El presidente también criticó a Moscú por “amenazas ociosas” sobre el posible uso de armas nucleares en el conflicto de Ucrania, y dijo que tales afirmaciones mostraban la “desesperación” de Rusia.

“Nadie debería hacer amenazas ociosas sobre el uso de armas nucleares o la posibilidad de que las usen. Es irresponsable”, dijo Biden.

Cómo será el paquete de ayuda militar y humanitaria

La mayor parte del paquete propuesto de 33.000 millones de dólares será “20.000 millones de dólares en asistencia militar y de seguridad. Esto significa que las armas y las municiones fluirán hacia el pueblo ucraniano”, dijo más temprano un alto funcionario estadounidense.

Otros 8.500 millones de dólares en ayuda económica “ayudarán al gobierno de Ucrania a responder a la crisis inmediata”, mientras que se proponen unos 3.000 millones de dólares para financiar la asistencia humanitaria y hacer frente a la conmoción mundial en el precio del suministro de alimentos resultante de la embestida de Rusia contra Ucrania, un importante exportador de trigo.

El paquete propuesto también incluye financiamiento para abordar las perturbaciones económicas en los Estados Unidos y en otros lugares, que van desde el impacto en el suministro de alimentos hasta la disponibilidad de componentes críticos utilizados en la fabricación de alta tecnología.

El Congreso debe aprobar la solicitud y, si bien tanto los republicanos como el Partido Demócrata de Biden han señalado que desean seguir respaldando a Ucrania, una disputa no relacionada sobre la solicitud de Biden de miles de millones de dólares en nuevos fondos para la pandemia de covid amenaza con complicar el proceso de aprobación.

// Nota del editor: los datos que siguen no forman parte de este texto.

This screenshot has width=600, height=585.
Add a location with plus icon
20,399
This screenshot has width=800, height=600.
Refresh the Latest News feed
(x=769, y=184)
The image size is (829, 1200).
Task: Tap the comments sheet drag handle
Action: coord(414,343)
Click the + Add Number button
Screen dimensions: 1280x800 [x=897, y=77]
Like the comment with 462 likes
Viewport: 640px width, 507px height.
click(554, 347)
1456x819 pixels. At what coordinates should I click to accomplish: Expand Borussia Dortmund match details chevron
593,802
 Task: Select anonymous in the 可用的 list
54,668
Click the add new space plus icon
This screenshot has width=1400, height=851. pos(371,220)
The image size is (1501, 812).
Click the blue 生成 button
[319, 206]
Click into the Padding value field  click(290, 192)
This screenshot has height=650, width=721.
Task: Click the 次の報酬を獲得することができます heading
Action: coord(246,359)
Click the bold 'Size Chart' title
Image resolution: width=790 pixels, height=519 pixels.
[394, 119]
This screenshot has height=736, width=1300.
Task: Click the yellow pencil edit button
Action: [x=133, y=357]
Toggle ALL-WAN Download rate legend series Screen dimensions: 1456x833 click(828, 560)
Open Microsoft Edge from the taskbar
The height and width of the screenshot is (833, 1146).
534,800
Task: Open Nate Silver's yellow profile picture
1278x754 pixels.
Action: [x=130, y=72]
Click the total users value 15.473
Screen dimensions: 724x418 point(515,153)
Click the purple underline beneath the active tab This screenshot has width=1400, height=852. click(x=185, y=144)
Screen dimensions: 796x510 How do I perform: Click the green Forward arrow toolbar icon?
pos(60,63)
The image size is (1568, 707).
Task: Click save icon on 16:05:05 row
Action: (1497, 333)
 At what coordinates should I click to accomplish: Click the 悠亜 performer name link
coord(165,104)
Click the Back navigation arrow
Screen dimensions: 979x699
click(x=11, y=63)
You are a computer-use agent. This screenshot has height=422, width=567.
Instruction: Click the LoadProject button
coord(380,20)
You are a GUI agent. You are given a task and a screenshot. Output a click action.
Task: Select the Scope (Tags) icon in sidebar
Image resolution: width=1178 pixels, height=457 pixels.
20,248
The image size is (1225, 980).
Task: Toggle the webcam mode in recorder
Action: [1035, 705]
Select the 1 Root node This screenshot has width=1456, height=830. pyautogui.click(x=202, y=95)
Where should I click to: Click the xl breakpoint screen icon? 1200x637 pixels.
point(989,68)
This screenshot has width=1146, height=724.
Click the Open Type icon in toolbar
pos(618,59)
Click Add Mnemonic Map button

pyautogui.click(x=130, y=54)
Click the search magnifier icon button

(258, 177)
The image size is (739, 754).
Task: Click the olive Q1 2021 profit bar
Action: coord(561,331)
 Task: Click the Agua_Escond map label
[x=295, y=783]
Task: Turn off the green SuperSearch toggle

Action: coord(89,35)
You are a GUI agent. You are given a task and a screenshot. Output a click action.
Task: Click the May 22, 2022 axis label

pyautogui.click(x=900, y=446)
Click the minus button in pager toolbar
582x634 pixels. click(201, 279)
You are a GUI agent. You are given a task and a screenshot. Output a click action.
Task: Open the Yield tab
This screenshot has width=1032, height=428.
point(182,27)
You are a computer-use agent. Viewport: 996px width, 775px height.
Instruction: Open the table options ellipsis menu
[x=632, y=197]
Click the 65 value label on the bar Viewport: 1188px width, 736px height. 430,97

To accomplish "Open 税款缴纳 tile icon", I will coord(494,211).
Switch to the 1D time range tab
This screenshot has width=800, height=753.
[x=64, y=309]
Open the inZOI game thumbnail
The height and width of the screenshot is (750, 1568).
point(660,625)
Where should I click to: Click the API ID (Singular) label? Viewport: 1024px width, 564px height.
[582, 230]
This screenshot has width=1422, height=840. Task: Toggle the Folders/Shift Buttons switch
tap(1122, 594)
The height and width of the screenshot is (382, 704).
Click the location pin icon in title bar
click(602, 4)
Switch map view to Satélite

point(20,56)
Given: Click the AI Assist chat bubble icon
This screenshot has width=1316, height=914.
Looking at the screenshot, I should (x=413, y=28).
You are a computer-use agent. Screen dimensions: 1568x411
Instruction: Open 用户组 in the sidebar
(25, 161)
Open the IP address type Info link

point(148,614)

Persiguiendo a los oligarcas

Paralelamente a la acumulación militar, que comenzó cautelosamente con armas de infantería en su mayoría defensivas, pero ahora incluye artillería pesada y aviones no tripulados para destruir tanques, Washington está liderando un ataque de sanciones occidentales diseñado para aislar a Rusia y presionar al presidente Vladimir Putin.

Biden también está aumentando la presión sobre los multimillonarios oligarcas que ya han sido objeto de fuertes sanciones por apoyar a Putin.

Según su propuesta, “las ganancias de la propiedad cleptocrática confiscada” se utilizarán para compensar a Ucrania por los “daños de la agresión rusa”, dijo la Casa Blanca en un comunicado.

Hasta la fecha, los aliados de la Unión Europea han congelado más de 30.000 millones de dólares en activos rusos, incluidos casi 7.000 millones de dólares en bienes de lujo pertenecientes a los oligarcas, incluidos yates, obras de arte, bienes raíces y helicópteros, dijo la Casa Blanca.

Estados Unidos ha “sancionado y bloqueado embarcaciones y aeronaves por valor de más de 1.000 millones de dólares, así como congelado cientos de millones de dólares en activos pertenecientes a las élites rusas en cuentas estadounidenses”, dice el comunicado. Una de las últimas incautaciones fue la de un superyate de 90 millones de dólares perteneciente al multimillonario ruso Viktor Vekselberg.

El paquete legislativo propuesto por Biden también reforzaría la presión legal sobre los oligarcas mientras intentan ocultar sus fondos.

Una propuesta es permitir la incautación de bienes utilizados para evadir sanciones. Otra es ampliar el arsenal utilizado por los fiscales de EE. UU., duplicando la cantidad de tiempo que se les permite realizar investigaciones de lavado de dinero de cinco a 10 años, y aplicando las leyes anti-extorsión utilizadas para abordar el crimen organizado para la evasión de sanciones.